Figure out monitor persistence failure
In general if a ChannelMonitor fails to persist we're screwed. Currently there's a bunch of code to let the user return failure but there's ultimately no way to handle many of them - if we fail to persist eg a payment preimage we're screwed and may lose funds. With some of the ongoing async work if the user fails to persist a monitor update, we may have some other channel that gets hung waiting for a persistence to complete.
We should rip out all the handling and tell users to either infinite-loop trying to persist or panic.
Hmm, is this a fundamental problem with the Lightning protocol, or is this just an edge case that the BOLTs (or possibly LDK itself) do not address? Even if users go into an infinite persist loop, the node could always just crash before it manages to successfully persist, meaning that funds loss will happen eventually when LDK is used at scale. Is there no other way to fix this?
Sorry I missed this comment, but, yea, its basically fundamental to lightning - if persistence fails we can't make progress on the channel. We could respond by FC'ing, but I'm not sure users really want that either. Crashing is likely the safest thing to do, but that obviously sucks.

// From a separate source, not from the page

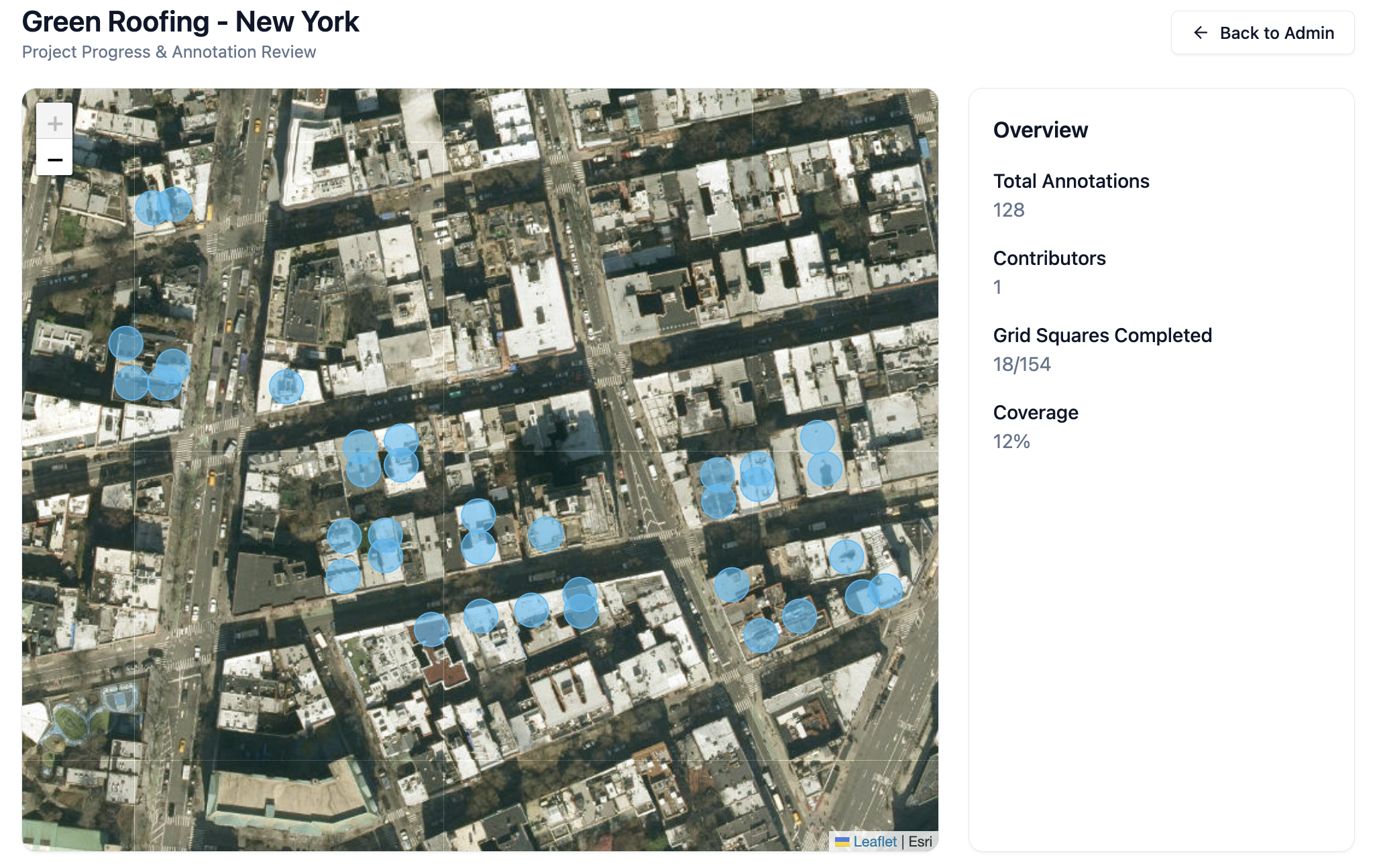Click the flag icon beside Leaflet
This screenshot has width=1379, height=868.
842,841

After failing to persist then crashing, would it ever be possible to recover the channel again, or would a FC permanently become the only option going forward? I wonder if it might be helpful to implement a way for cooperative peers to help the holder 'catch up' so that the channel can resume operations? The peer can choose steal funds if they want to instead, sure, but they might also be more interested in keeping the channel open so they can continue to make fees through routing.

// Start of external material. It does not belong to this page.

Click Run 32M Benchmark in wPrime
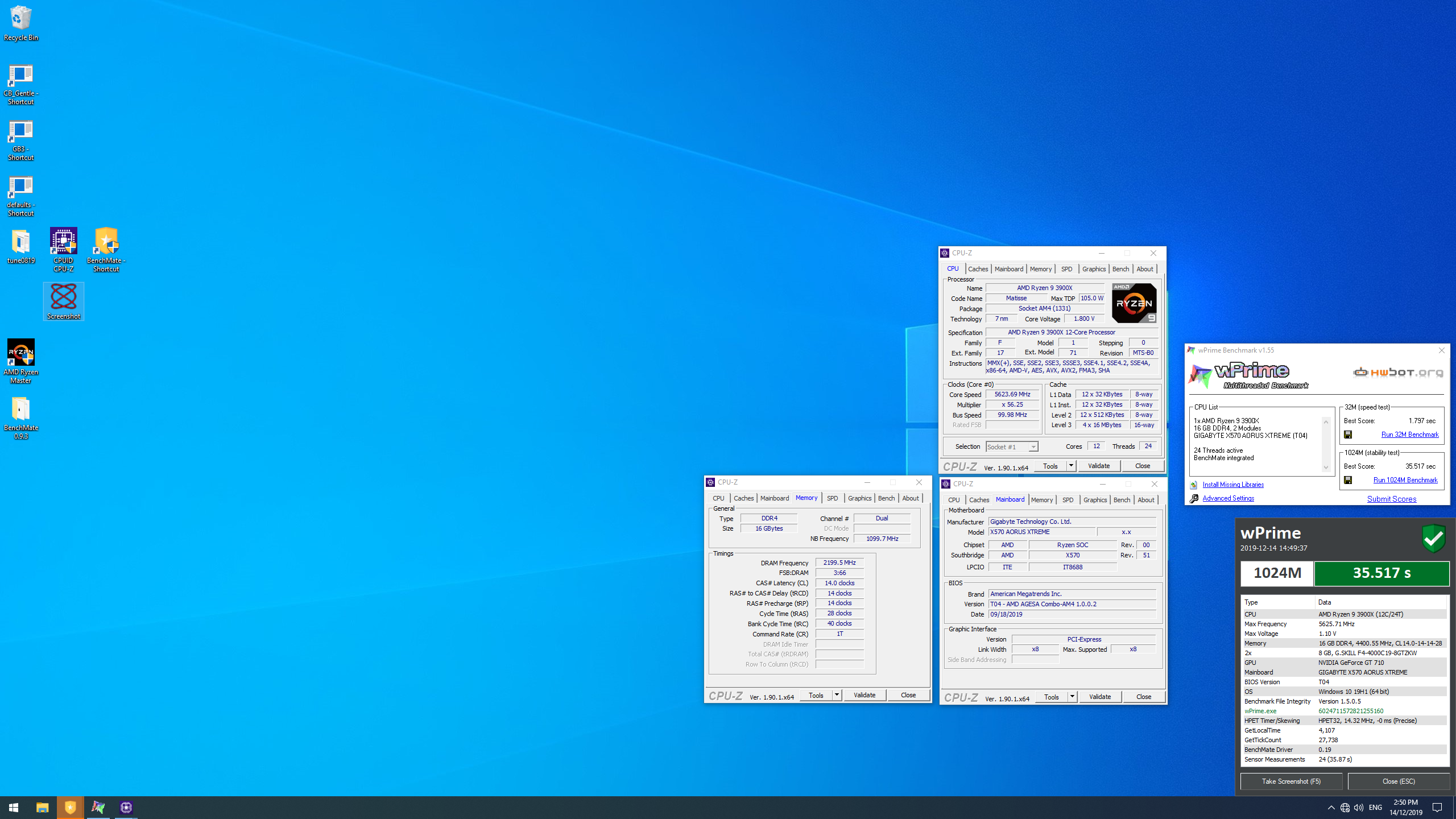coord(1410,434)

Depending on the exact state that hit disk last (and in the future, not depending on anything), restarting should/would restore the channel to normal operation just fine.
Moving this to another release. I still think we should just wholesale remove the ChannelMonitorUpdateStatus::UnrecoverableError variant entirely but others seem to disagree. Even if we do that, though, maybe it should be after we fully support async persist/InProgress to make handling long-lasting errors more workable, so shifting to 0.2.